WILMINGTON, DE – The Arsht-Cannon Fund at the Delaware Community Foundation is proud to announce that it has awarded approximately $600,000 in grants during the 2013 fiscal year (July 1, 2012-June 30, 2013).
For the fifth straight year, the Arsht-Cannon Fund (ACF) has awarded grants to improve the quality of life for Hispanic families living in Delaware by supporting access to health care, education, and innovative youth programs.
“The most effective grant-making results in expanding opportunities for Hispanic Delawareans to improve their physical and mental health, life-long learning and education, employment, and empowerment. These impacts are essential for the growth of Delaware’s society and economy,” Arsht-Cannon Fund Director Dr. Christine Cannon said.

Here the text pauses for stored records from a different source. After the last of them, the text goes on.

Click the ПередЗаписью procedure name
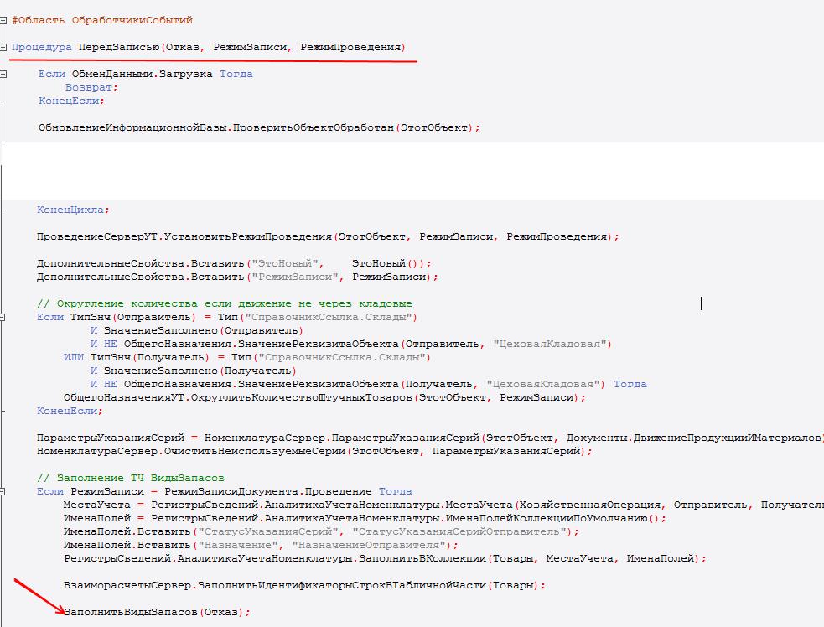Viewport: 824px width, 627px height. point(118,47)

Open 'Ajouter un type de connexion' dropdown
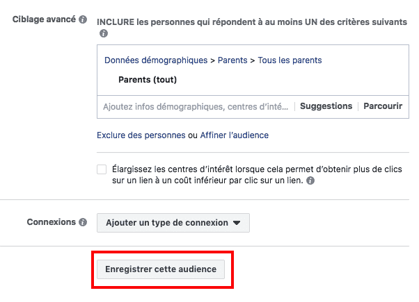[173, 223]
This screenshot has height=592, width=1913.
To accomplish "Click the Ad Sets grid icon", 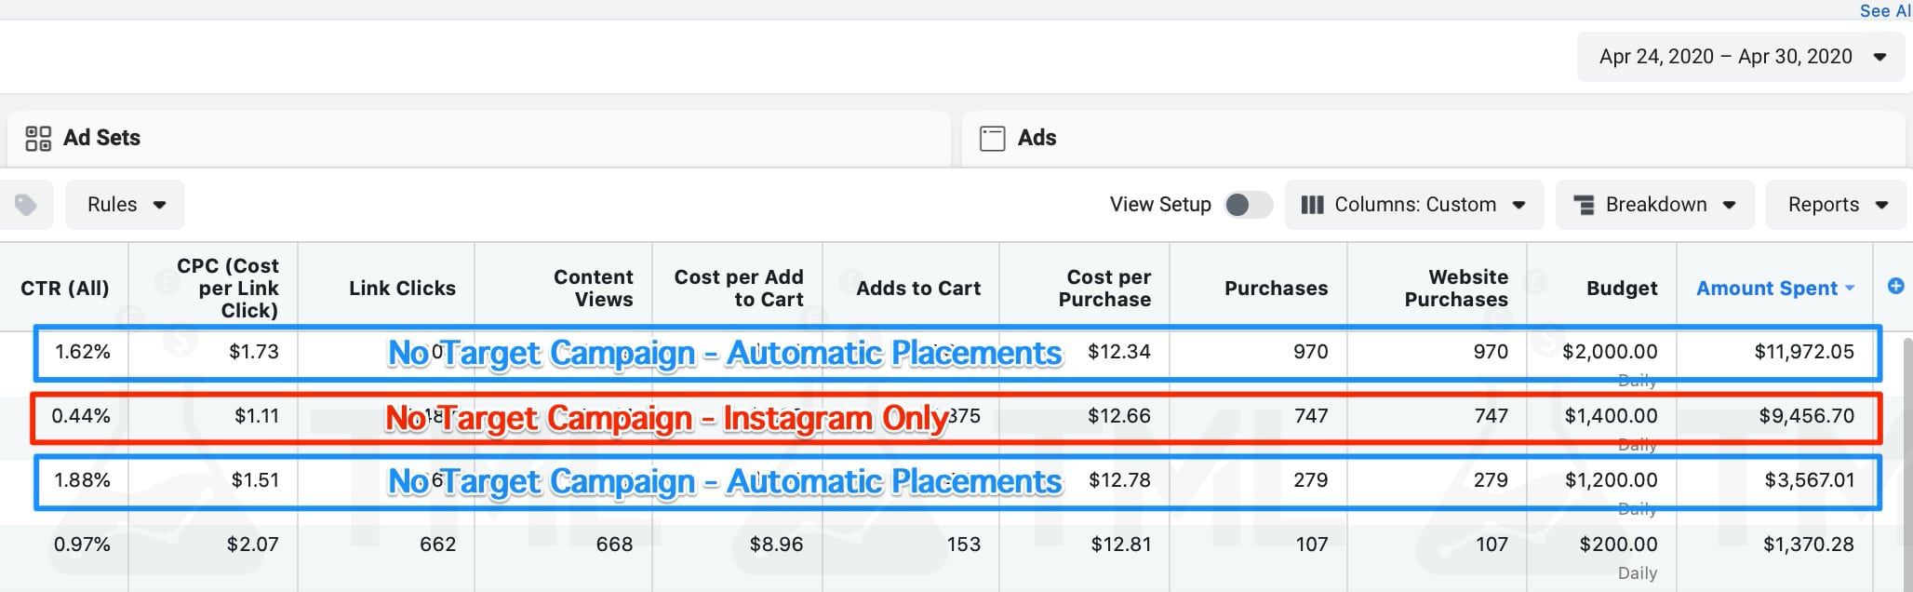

Healthcare grants targeted programs providing services Latino families need most. The ACF awarded grants to Christiana Care’s Promotoras for Healthy Families to reach 175 new families at high risk for cancer, diabetes, asthma, and HIV/AIDS through its collaboration with the Latin American Community Center and other community organizations in New Castle County. The ACF also awarded a grant to the Delaware Breast Cancer Coalition’s ¡VIDA!™ program, which provides Latinas in middle and western Sussex County with screenings, information and support. AIDS Delaware received a grant to increase HIV testing and to diagnose, treat, and instruct Latinos in their native language, to help reduce the spread of HIV/AIDS. The Ronald McDonald House also received a grant to continue providing culturally sensitive support and a nurturing environment for Latino families from Kent and Sussex counties.
Given the insufficient number of bilingual and bicultural mental health professionals in Kent and Sussex counties and the high demand for services, several agencies received support to hire qualified bilingual and bicultural therapists. The ACF made grants this year to La Red Health Center, Delaware Guidance Services (Parent–Child Interaction Therapy), Survivors of Abuse in Recovery, La Esperanza (mental health and domestic violence programs), the Family Counseling Center of St. Paul’s Church (Nurtured Heart Program), and the Limen House (drug and alcohol treatment).
The ACF continued its tradition of providing education grants to help families succeed by learning English and preparing for their continuing education and careers. This year, the ACF awarded grants to support English as a Second Language (ESL) programs conducted by the Latin American Community Center in Wilmington, La Esperanza in Georgetown, POLYTECH Adult Education in Dover/Camden, Literacy Volunteers Serving Adults, and the Lutheran Church of Our Savior in Rehoboth Beach. Additional education grants were awarded to the Food Bank of Delaware’s new Culinary School in Milford for scholarships for four Latinos, and the Schwartz Center for the Arts in Dover for the second annual Hispanic Heritage Month celebration on October 4 and 5, 2013.
To support innovative youth programs that promote growth, education and leadership opportunities for Latinos, the ACF awarded grants for startup costs of the Academia Antonia Alonso, a dual-language, expeditionary learning charter school opening in Wilmington in 2014; scholarships for four amazing Latinos entering sixth grade at Nativity Preparatory School in 2013; and inclusion of more Latinas statewide in the Delaware Adolescent Program, Inc., an alternative school with many educational, health, and social service benefits for pregnant adolescents; and three classes of English Language Learners at Cape Henlopen High School to participate in the “Circles of Respect” Program, facilitated by internationally known restorative justice practitioner Charito Calvachi-Mateyko.